RFR: JDK-8160350 cannot truss jdk9 [solaris]

Fri Jul 1 20:32:30 UTC 2016

 > I'm leaning towards switching back to the V1 of the patch which just
 > fixes the Solaris issue, and in addition logging another bug which
 > covers the larger cross-platform issues. That seems like the lowest-risk
 > approach whist still fixing a problem on Solaris that *absolutely* needs
 > to be addressed, but I'll welcome any advice.

Vote: Use JDK-8160350 to fix Solaris and file a new bug for the
     larger cross-platform issues.

Dan

On 7/1/16 2:31 PM, Alan Burlison wrote:
> On 01/07/2016 20:44, Kim Barrett wrote:
>
>> This doesn't look right to me.
>>
>> The BSD implementation of os::elapsedVTime presently just calls
>> elapsedTime, with a comment "better than nothing, but not much".  I
>> think it's worse than nothing, and should actually fail, with
>> os::supports_vtime returning false for this platform.
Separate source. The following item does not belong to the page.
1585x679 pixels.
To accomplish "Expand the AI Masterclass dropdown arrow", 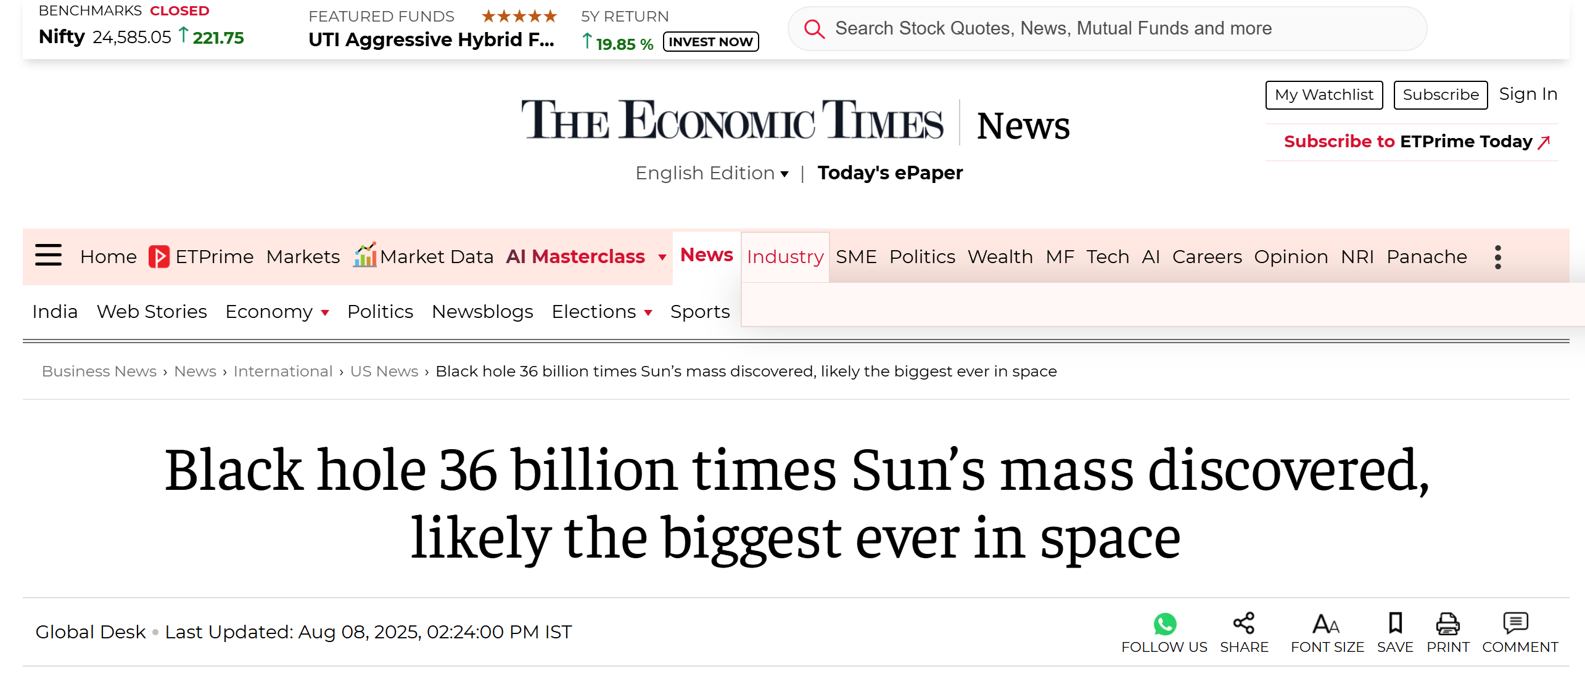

Similarly,
>> elapsedVtime on some other platforms falls back to elapsedTime, which
>> I suspect is a mistake.
>
> I think os::elapsedVTime() is right on Windows, AIX, Solaris and 
> Linux, and could be made right on OSX as well if the Mach APIs were 
> used, and on FreeBSD it could use getrusage(). I think the problem is 
> the other BSDs, I couldn't find anything suitable to use for those.
>
> And I agree the fallback to elapsedTime() also seems suspect as it's 
> only ever done if the vtime mechanism for a given platform fails. If 
> there was ever a transient failure and elapsedVTime() switched between 
> vtime and elapsed time, you'd get some *very* bizarre values.
>
>> The problem is that the way one deals with vtime is different from the
>> way one deals with elapsedTime values.  The predicate is needed so
>> that code that wants to use vtime if available can be properly written
>> to fall back to something else when it's not.  (Note that I think
>> there might be bugs in how G1 is attempting to do that in some
>> places.)
>
> I agree what's there at present is a bit of a mess, which is why the 
> first version of the patch (attached to the bug) just addressed the 
> Solaris issue that caused truss to fail - that *definitely* needs 
> fixing as it will cause a significant observability issue on Solaris.
>
>> I have a note to self to look into this and probably report some bugs,
>> but haven't gotten around to doing so.
>>
>> So while we might no longer need os::enable_vtime and
>> os::vtime_enabled, I think getting rid of os::supports_vtime isn't
>> right.
>
> Two main options seem feasible:
>
> 1. Revert to the V1 patch which just fixes the Solaris issue and 
> leaves everything else alone.
>
> 2. Respin the V2 patch and leave os::supports_vtime() in place, and 
> the two calls to it (from g1CollectedHeap.cpp and 
> g1YoungRemSetSamplingThread.cpp). Remove os::enable_vtime() and 
> os::vtime_enabled().
>
> For #2 we could in addition change BSD code so it returns the correct 
> value from os::supports_vtime() (false) but I'm cautious about doing 
> that as it would start using a new codepath that hasn't previously 
> been exercised.
>
> Also for #2 we could remove the fallback code, the question being what 
> to replace it with? Returning 0 could potentially cause the generation 
> of negative values elsewhere, if the call to os::elapsedVTime() had 
> previously succeeded.
>
>> OTOH, the present usage of vtime is quite limited.  As noted, it's
>> only used by G1, and there I think only for some logging / stats
>> reporting.  Maybe we don't really need it at all?  I don't have an
>> opinion on that, but other folks in the GC team (at least) might.
>
> Who should we ask for a GC opinion?
>
> I'm leaning towards switching back to the V1 of the patch which just 
> fixes the Solaris issue, and in addition logging another bug which 
> covers the larger cross-platform issues. That seems like the 
> lowest-risk approach whist still fixing a problem on Solaris that 
> *absolutely* needs to be addressed, but I'll welcome any advice.
>
> Thanks,
>